The information collected through a BIM process and stored in a BIM-compliant database could be beneficial for a variety of FM practices, such as commissioning and closeout, quality control and assurance, energy management, maintenance and repair, and space management. However, the building information needs to be integrated or compatible with the FM information systems, such as computerized maintenance management systems (CMMS), electronic document management systems (EDMS), energy management systems (EMS), and building automation systems (BAS). Although these FM information systems support FM practices individually, required data is fragmented between the systems; even worse, the data is entered manually after the hand over of a building, which is a laborious and inefficient process. Building information modeling promises to get initial data to FM systems and also support and enhance other functions of FM through its advanced visualization and analysis capabilities. The use of BIM during the design and construction stages has received tremendous attention from the research and the professional communities. Researchers have focused on BIM-enabled design (Eastman et al. 2008; Khanzode et al. 2008; Khemlani 2009), automated cost estimation (Eastman et al. 2008; Kiziltas and Akinci 2010), visualization of process status (Babic et al. 2010; Sacks et al. 2009, 2010b), and virtual prototyping (Eastman et al. 2008). Maintenance of information using BIM has also been one of the most commonly researched areas (Hwang and Liu 2010; Lu and Korman 2010; Singh et al. 2011; Tatum and Korman 2000). Meanwhile, BIM implementations have also been extended to maintainability checking (Dehlin and Olofsson 2008; Eastman et al. 2008; Leite et al. 2009). Recently, with the growing interest in and the impact of sustainable practices, the use of BIM in energy analysis (Cho et al. 2010; Stumpf et al. 2009) and sustainability (Arayici et al. 2011; Barnes and Castro-Lacouture 2009; Cho et al. 2010; Sacks et al. 2010a, b) has been central in research and practice.

......

WORK TO COMPLETE:
Translate into Spanish this sentence from the passage on building information modeling: "Building information modeling promises to get initial data to FM systems and also support and enhance other functions of FM through its advanced visualization and analysis capabilities."

......

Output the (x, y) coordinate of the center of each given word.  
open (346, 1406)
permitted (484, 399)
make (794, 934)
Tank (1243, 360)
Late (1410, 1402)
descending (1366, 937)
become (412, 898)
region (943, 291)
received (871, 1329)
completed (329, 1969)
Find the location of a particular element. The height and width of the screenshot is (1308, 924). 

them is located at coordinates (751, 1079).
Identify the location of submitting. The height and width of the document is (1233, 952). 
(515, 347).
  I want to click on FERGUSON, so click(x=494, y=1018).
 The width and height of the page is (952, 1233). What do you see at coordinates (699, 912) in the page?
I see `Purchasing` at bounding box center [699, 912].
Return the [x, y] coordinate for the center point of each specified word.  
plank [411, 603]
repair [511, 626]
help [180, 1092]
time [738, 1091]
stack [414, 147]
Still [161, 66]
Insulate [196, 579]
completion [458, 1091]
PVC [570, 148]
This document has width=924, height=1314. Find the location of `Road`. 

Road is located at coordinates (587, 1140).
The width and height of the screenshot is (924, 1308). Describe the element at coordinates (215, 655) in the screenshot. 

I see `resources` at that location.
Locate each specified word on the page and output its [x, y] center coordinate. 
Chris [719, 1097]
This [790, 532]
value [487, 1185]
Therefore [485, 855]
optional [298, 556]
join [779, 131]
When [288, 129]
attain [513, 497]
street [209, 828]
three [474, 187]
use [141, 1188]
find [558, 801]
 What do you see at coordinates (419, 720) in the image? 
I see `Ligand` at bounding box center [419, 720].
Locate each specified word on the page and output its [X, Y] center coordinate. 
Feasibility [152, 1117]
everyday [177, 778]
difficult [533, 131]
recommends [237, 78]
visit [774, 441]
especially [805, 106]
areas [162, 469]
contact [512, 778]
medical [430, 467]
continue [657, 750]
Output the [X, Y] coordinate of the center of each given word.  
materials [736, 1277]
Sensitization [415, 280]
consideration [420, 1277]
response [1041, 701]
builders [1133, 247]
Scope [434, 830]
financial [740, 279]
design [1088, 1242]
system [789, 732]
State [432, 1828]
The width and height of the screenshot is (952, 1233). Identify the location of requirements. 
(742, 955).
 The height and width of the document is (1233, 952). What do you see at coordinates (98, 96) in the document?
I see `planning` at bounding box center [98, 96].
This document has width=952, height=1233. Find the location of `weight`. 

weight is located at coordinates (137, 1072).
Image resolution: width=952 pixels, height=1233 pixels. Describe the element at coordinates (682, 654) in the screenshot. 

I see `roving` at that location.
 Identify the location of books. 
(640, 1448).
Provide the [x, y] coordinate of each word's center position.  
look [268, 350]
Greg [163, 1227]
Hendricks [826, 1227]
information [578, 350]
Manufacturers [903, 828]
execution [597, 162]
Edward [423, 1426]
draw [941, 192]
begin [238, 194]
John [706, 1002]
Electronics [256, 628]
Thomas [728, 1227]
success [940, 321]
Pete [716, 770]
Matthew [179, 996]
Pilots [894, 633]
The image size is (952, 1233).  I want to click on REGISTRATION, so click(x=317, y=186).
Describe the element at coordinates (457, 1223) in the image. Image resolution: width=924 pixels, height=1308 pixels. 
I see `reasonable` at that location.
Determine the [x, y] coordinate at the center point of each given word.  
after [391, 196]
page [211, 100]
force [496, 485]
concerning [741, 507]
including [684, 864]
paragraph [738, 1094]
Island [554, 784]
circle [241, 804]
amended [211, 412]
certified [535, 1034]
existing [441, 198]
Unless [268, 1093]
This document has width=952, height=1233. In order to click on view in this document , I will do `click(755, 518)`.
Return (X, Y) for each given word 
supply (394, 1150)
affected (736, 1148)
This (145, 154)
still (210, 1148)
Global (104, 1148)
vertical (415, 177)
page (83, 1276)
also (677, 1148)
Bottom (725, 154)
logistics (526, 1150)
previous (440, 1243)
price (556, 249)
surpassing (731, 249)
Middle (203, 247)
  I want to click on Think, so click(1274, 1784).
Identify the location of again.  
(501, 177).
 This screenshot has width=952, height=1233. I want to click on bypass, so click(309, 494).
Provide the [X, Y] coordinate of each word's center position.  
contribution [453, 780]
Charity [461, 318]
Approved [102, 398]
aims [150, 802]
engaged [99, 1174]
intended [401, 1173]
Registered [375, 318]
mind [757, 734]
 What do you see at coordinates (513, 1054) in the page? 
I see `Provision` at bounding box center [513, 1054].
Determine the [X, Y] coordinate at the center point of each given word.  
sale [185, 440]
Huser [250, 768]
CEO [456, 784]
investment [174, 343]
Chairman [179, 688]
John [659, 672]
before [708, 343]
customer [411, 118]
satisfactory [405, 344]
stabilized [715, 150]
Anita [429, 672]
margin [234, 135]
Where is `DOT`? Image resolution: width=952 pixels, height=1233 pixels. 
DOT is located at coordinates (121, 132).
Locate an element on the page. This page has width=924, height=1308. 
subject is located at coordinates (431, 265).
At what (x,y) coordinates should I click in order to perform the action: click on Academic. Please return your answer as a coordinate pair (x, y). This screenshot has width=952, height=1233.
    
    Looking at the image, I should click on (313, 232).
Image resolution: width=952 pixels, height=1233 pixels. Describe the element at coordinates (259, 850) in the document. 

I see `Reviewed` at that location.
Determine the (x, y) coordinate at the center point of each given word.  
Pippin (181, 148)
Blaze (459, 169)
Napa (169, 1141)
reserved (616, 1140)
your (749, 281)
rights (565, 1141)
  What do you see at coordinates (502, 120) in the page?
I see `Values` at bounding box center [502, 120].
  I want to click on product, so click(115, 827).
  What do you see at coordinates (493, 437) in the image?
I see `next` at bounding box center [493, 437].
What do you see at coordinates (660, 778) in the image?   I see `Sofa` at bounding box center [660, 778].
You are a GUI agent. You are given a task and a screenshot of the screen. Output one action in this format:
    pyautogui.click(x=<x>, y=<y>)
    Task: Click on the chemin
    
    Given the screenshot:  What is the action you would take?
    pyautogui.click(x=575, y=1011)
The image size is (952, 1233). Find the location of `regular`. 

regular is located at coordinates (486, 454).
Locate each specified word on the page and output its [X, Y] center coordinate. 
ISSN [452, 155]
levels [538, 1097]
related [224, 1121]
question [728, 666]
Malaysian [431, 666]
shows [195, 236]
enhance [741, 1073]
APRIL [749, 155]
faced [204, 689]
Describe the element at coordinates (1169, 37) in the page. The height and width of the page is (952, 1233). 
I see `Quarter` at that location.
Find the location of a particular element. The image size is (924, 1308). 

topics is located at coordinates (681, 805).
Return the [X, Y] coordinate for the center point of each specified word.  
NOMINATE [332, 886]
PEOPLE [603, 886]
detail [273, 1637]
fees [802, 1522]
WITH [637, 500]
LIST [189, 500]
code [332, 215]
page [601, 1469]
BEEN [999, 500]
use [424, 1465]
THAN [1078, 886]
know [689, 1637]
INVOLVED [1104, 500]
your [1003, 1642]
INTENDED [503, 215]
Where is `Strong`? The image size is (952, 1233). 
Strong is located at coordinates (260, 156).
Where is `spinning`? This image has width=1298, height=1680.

......

CORRECT OUTPUT:
El modelado de información de construcción promete llevar los datos iniciales a los sistemas de FM y, además, respaldar y mejorar otras funciones de FM mediante sus avanzadas capacidades de visualización y análisis.